Сквозь листву Булонского леса я надеялся разглядеть окна Ирэн. Мне это не удалось. Я увидел бесчисленное количество похожих друг на друга окон. Я затерялся в лабиринте зданий, которые сотнями проносились мимо при малейшем движении моего бинокля. Любовь – миниатюрная страна, и семимильные сапоги-скороходы – не самая удобная для нее вещь. Смешавшись с толпой иностранцев, привлеченных в Париж хорошей погодой, я добрался до Марсова поля.
Утро понедельника не принесло мне никаких новостей. Около полудня я проезжал мимо лицея, где училась Даниэль. Я остановился. Три или четыре полицейских охраняли выход учениц. Они меня смущали. Я попытался убедить себя, что я – отец маленькой девочки и жду моего ребенка у выхода из лицея. Возле меня девочки переходили улицу, болтали, кружились на каблуках, за одну минуту сто выражений сменялись на их лицах: гнев, радость, грусть, кокетство, злость.

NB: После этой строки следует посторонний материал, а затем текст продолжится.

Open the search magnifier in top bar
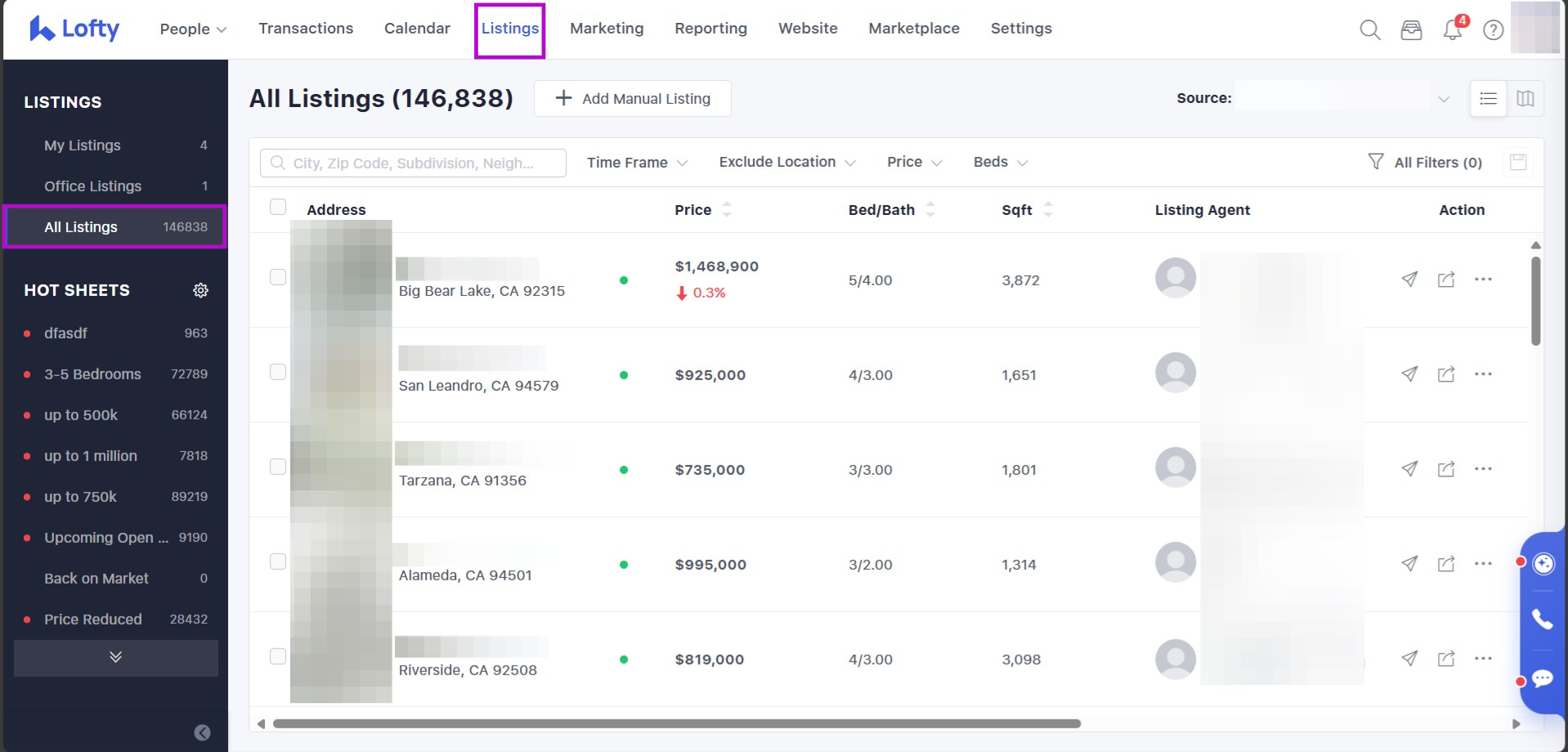This screenshot has width=1568, height=752. coord(1369,30)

Каждый раз, когда одна из таких стаек проходила мимо меня, я краснел. Я не был отцом и сидел в своей машине, как некий похититель детей. Я уехал.
Мне, к сожалению, не хватало смелости. Я вспомнил руку Даниэль на моей щеке. Даниэль могла бы стать противоядием против этого слишком затянувшегося отсутствия, грозившего переменами в моем характере.

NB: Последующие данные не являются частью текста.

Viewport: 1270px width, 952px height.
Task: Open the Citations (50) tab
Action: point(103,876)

По утрам, проснувшись, я смотрел, как поднимается к потолку дым моей первой сигареты. Я наблюдал за собой со стороны. И видел себя растянувшимся на кровати, навсегда погрязшим в поражениях. Да и чем, собственно, я мог бы быть удовлетворен? Положение скромное, клиентура немногочисленная, живу в меблированных комнатах. Ни любовницы, ни успеха. И так, вероятно, будет всегда.
Бреясь, я смотрел на себя в зеркало. В какой-то складке лица, где-то около подбородка, явственно проступало мое поражение. Как раз в том месте, которое я всегда ранил бритвой и откуда вместе с нескончаемой струйкой крови из меня вытекало что-то вроде злобы на себя самого, внутренний гнев, доставлявшие мне одновременно и наслаждение, и страдания.

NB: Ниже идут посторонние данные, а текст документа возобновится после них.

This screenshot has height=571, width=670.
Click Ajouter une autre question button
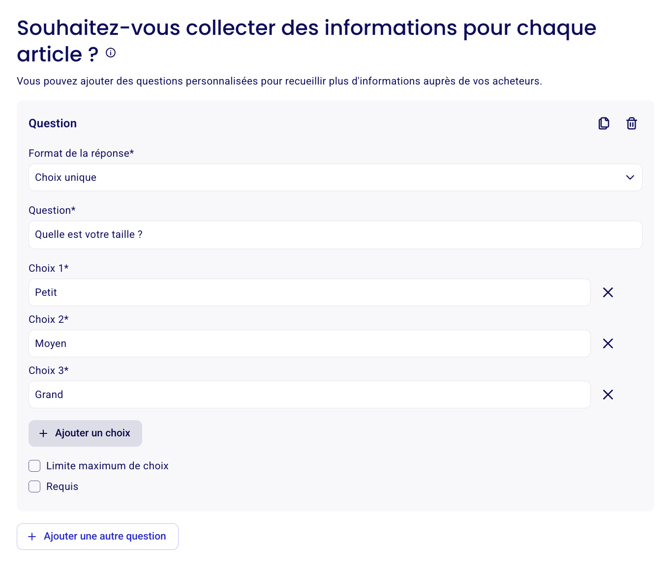point(97,536)
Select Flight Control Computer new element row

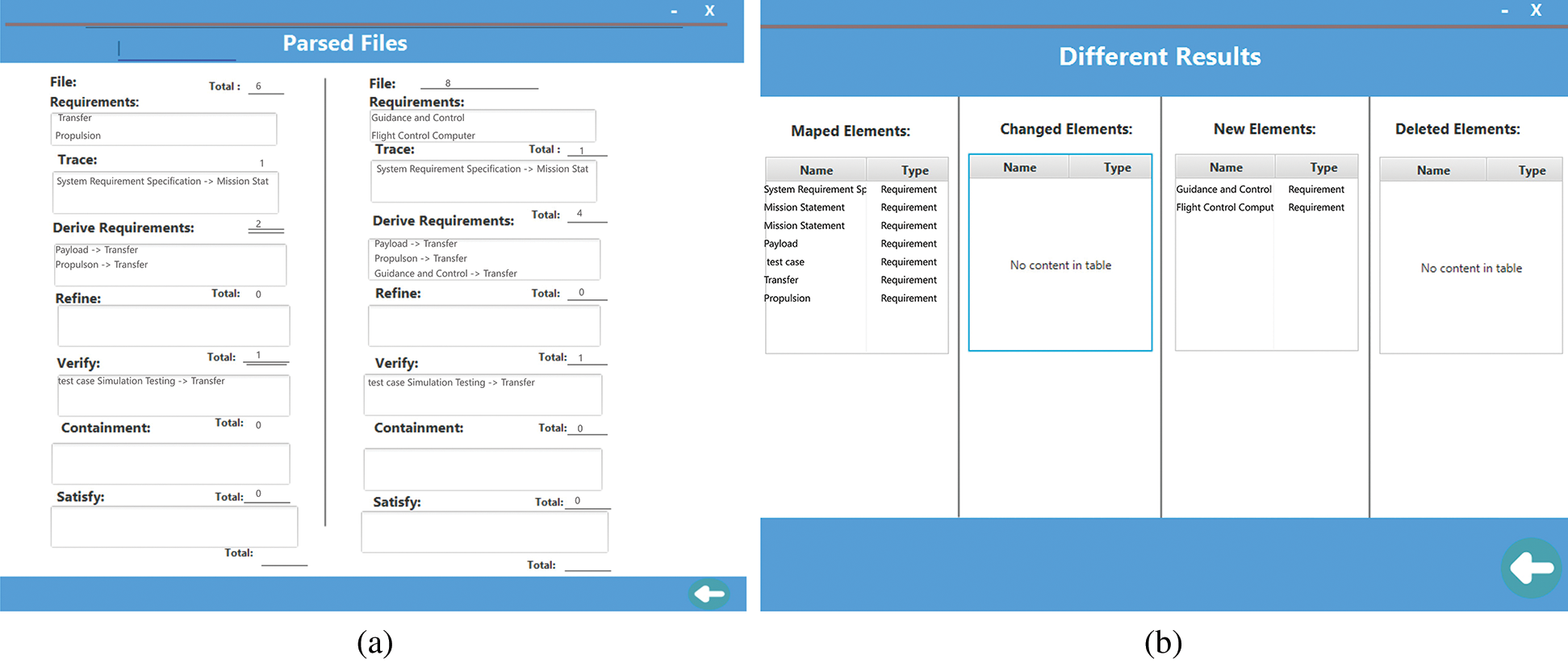coord(1224,207)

Думая о том, что меня не любят, я считал себя недостойным любви, но сама эта недостойность, с которой мне трудно было смириться, в какой-то степени доставляла удовольствие. Если бы между двумя враждебными друг другу чувствами разразилась война, то третьему это было бы выгодно. Тому самому, чья тактика сводилась к ничегонеделанию и ожиданию. Во мне жила нейтральная страна, которая извлекала выгоду из потерь своих соседей и снабжала обоих боеприпасами и перевязочными материалами.
Я кончил бриться. Наступило перемирие. Вмешался Красный Крест. Мне на подбородок был наклеен кусочек лейкопластыря. Стороны смотрели друг на друга в зеркало без малейшего снисхождения.
Битва возобновится позднее. Я оделся. Ощупал повязку. Она была свидетельством того беспокойного состояния, которое обязательно помешает мне в работе. Действительно, иногда в общении с больными со мной случались приступы раздражительности, длившиеся до тех пор, пока какой-нибудь непроизвольный жест одного из них не смягчал меня. Например, когда человек с осторожностью затягивает галстук на раздувшейся от опасной опухоли шее. Это один из тех жестов, что вылечивают врача.
Таким образом, спускаясь по лестнице от больного, позвавшего меня на помощь, я уже примирился сам с собой. Я смотрел на деревья вдоль проспекта. В городе о земле напоминают только деревья. Я смотрел на них. Я вновь оказался в этом внушающем спокойствие мире, где люди умирают от рака гортани, не переставая носить галстук.
Однако, живя один, я лишь пересекал зону безопасности. Возможно, какая-нибудь женщина разрешила бы мне в ней закрепиться. Но я был один. Вот уже восемь дней телефон Ирэн отвечал мне «занято».